A strain is defined as localized to a muscle or muscular region within the muscle belly, or a the end of the muscle, where the muscle becomes a tendon, thereby attaching itself to a nearby bone. A sprain is defined as also a localized region, but this time the injured or stretched tissue is ligamentous vs muscular. This source of irritation is much less elastic and tends to have a poorer prognosis as far as healing capacity, but is not an impossible task. A strain can recuperate and replace muscle tissue with connective tissue especially with larger strains. A sprain scars over unfortunately without the same cell type, and has a higher rate of re-tearing or re-injury.
A musculoskeletal injury such as a strain or sprain usually accompanies edema or swelling. Edema is described as protein rich fluid in between the muscle fibers where it should not be. It is essential that edema is controlled in the early stage of trauma for quick and early recovery. If the edema continues for a prolonged period of time, effusion can occur. Effusion is the escaping of fluid from the blood vessels into surrounding tissue, which is diffuse, and is or over a greater area vs localized to the injury site.
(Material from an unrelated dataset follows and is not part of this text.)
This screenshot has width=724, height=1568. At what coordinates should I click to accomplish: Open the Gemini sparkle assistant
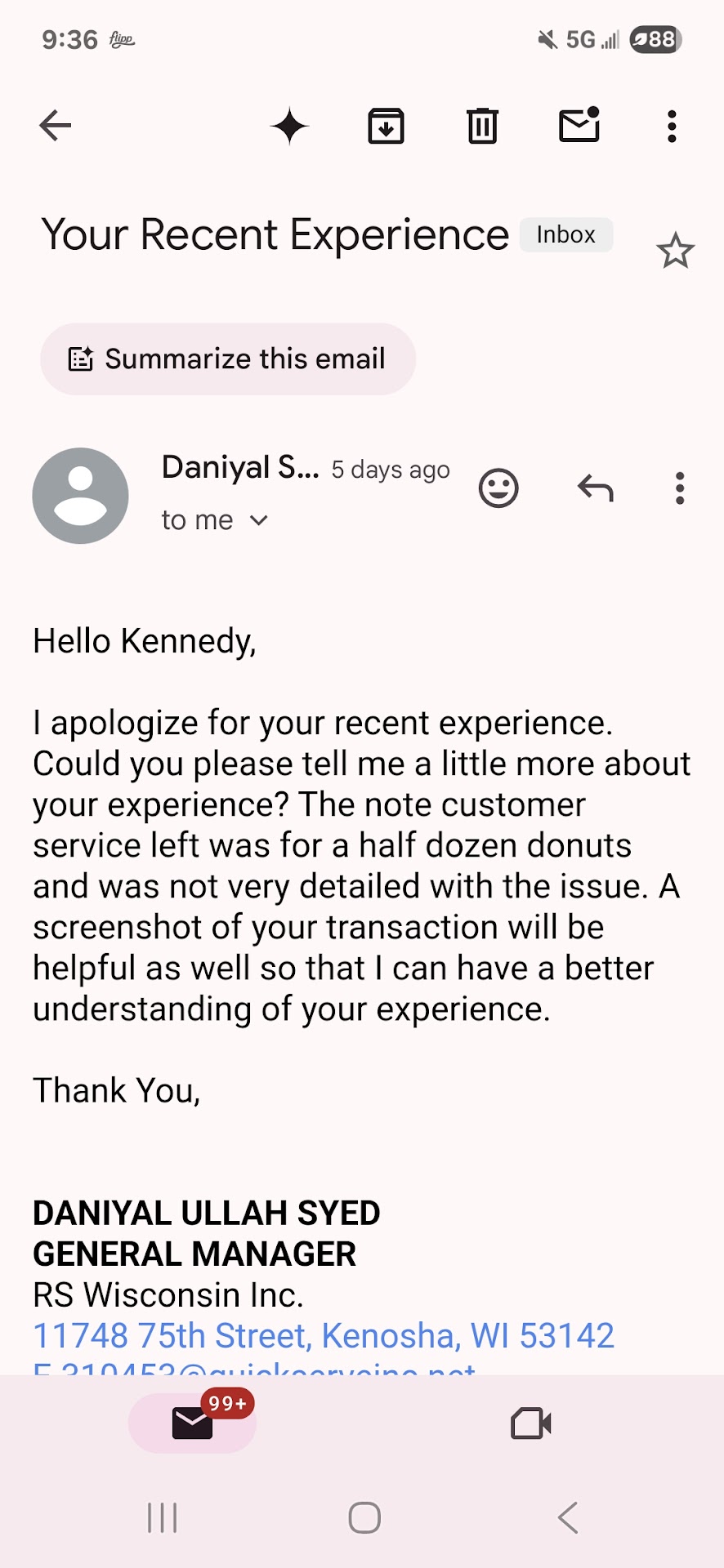point(289,127)
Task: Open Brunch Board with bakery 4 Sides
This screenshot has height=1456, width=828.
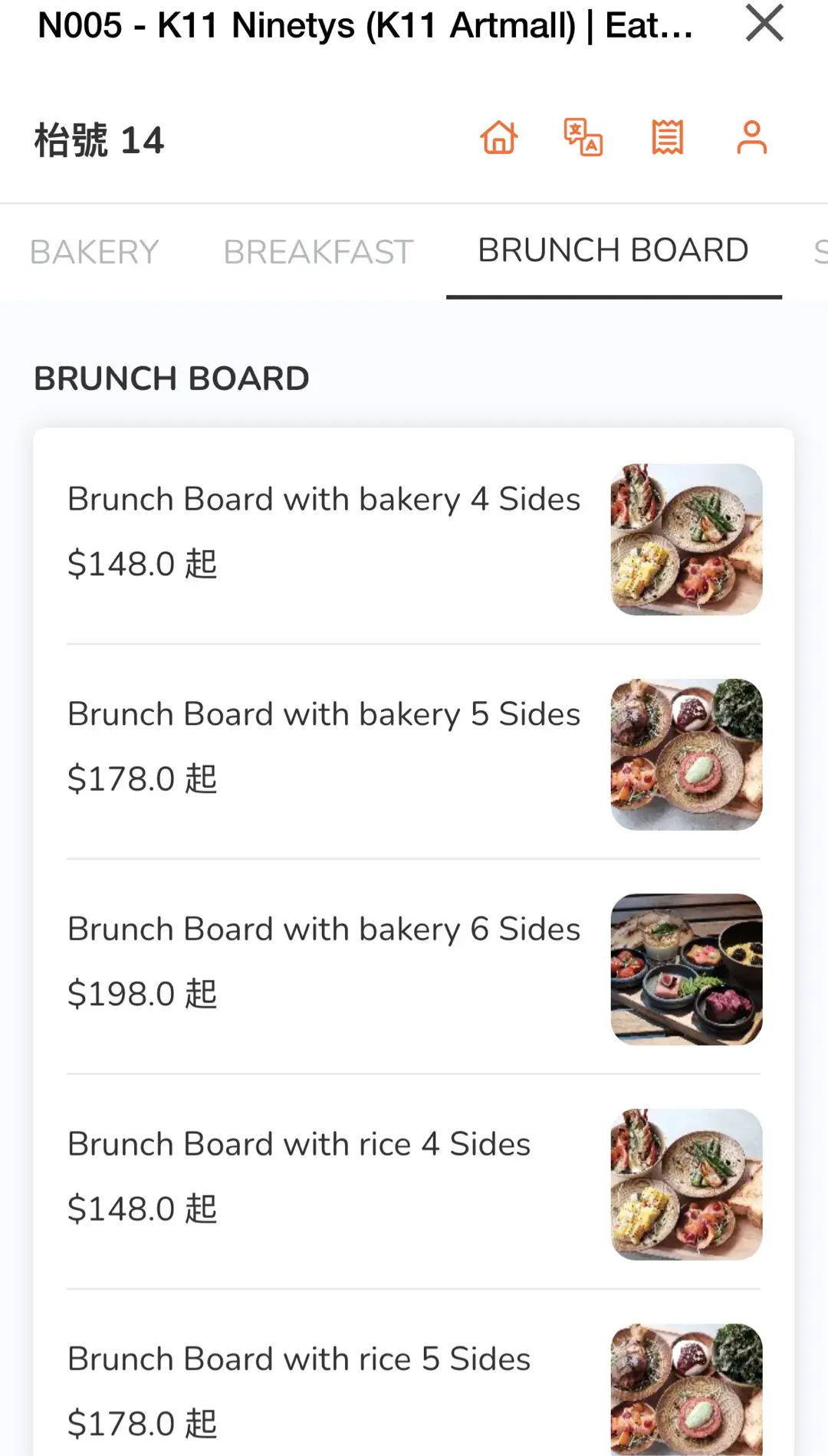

Whether you suffer from edema, effusion or both, from a traumatic or repetitive injury, it is wise to seek medical advice. You may be told to elevate you body part above your heart as to increase the assistance of gravity to alleviate fluid accumulation. You may also be advised to use an ice pack to control the swelling. Ice bags or a cold gel pack can be used for 10-15 minutes at a time to reduce edema or swelling to the injured area. This can be done many times during the day; just NOT all day long. Prolonged icing can be harmful causing frostbite if left on too long. Also, the use of dry or moist heat to a new injury which had occurred < 72 hours can be harmful. The reason why is that vasodilatation or expansion of the blood vessels occurs with heat application increasing the blood flow forcing edema to the area, thereby hindering your recuperation overall. However, moist heat / dry heat after trauma or injury can be helpful in recuperating after 4-5 days with an increased movement and pain relief as long as the edema has dissipated to a normal level. No matter what, you can not go wrong with a cold pack for 10-15 minutes.
Activity or exercise specific for the injured area can be beneficial if done with common sense and without pain. The old saying “No pain, no gain” does not apply to injured tissue, only healthy strength building muscles. Therefore, if you are not sure, it may be wise to seek medical attention as to rehabilitation properly. This will give you specific do’s and don’ts depending on your post condition.
A strain or sprain can remain for years if it goes untreated, never giving you the chance to recuperate properly. A person may complain of “low back pain” or a ‘bad shoulder” for years and accept it as part of aging. Our bodies have an incredible capacity to improve conditions no matter how old the injured tissue. It is never too late to try to enhance your function with proper exercises if your injury is greater than 4-7 days old. Even if your initial injury is 50 years old, it is still worth it to trying to recuperate and improve the state of the surrounding tissue.
Musculoskeletal injuries can be debilitating and overwhelming initially and long after the edema subsides. Strains and sprains respond to ice packs, dry or moist heat packs to the region and / or specific exercises with guidance if necessary. Check with your doctor.